▶ [Task goal]:
Look through the data below, and copy each line that carries the word "computer".
[Record set Boundary: Start]
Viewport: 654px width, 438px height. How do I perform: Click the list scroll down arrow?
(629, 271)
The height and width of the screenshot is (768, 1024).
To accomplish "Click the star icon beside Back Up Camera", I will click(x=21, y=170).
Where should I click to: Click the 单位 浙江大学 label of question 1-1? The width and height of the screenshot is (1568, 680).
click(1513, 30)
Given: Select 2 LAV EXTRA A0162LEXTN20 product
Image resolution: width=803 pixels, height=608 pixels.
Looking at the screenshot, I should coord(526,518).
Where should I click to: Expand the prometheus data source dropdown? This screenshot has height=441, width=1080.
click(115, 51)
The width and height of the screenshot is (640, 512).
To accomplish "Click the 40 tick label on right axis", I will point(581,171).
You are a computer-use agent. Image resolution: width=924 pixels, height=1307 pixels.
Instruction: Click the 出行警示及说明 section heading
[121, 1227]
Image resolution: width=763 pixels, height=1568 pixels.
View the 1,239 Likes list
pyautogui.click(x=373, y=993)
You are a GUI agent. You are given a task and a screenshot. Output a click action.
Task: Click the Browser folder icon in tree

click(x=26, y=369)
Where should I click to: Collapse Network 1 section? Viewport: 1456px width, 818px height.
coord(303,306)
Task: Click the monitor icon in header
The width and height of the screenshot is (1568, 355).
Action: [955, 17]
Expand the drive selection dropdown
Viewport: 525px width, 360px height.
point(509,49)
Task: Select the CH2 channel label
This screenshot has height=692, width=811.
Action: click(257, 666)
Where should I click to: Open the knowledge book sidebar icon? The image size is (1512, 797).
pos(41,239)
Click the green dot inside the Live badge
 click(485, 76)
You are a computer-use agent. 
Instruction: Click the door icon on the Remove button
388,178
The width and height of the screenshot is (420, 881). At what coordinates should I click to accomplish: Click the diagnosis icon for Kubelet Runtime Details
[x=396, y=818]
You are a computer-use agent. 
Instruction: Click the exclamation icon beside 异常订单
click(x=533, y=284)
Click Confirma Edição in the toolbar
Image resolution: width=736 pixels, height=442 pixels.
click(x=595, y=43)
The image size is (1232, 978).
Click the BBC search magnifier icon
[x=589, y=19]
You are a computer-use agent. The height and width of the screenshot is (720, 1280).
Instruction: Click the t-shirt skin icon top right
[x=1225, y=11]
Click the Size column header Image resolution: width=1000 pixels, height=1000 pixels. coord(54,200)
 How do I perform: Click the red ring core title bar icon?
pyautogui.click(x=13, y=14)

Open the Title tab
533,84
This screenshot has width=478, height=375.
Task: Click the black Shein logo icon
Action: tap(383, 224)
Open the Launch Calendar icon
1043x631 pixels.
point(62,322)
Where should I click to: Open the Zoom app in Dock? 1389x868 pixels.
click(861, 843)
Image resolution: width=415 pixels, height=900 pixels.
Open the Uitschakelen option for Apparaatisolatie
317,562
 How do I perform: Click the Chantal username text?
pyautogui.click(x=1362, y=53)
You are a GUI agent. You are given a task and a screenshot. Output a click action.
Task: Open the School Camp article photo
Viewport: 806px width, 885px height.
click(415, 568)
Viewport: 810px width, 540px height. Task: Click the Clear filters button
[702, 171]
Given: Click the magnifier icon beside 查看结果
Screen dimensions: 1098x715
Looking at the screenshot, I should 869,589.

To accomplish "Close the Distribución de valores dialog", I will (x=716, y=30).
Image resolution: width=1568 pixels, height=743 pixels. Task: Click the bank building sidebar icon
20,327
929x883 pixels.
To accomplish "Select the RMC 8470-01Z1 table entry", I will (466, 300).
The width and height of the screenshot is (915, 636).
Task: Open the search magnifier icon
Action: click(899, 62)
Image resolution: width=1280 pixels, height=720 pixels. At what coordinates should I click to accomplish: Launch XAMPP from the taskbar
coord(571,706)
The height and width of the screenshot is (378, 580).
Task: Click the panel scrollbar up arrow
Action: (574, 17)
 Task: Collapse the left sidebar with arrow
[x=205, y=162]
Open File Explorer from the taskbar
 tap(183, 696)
[Record set Boundary: End]
▶ [The answer]:
You are a computer-use agent. Image resolution: width=924 pixels, height=1307 pixels.
You are a computer-use agent. 
You are a computer-use agent. 
You are a computer-use agent. The height and width of the screenshot is (720, 1280).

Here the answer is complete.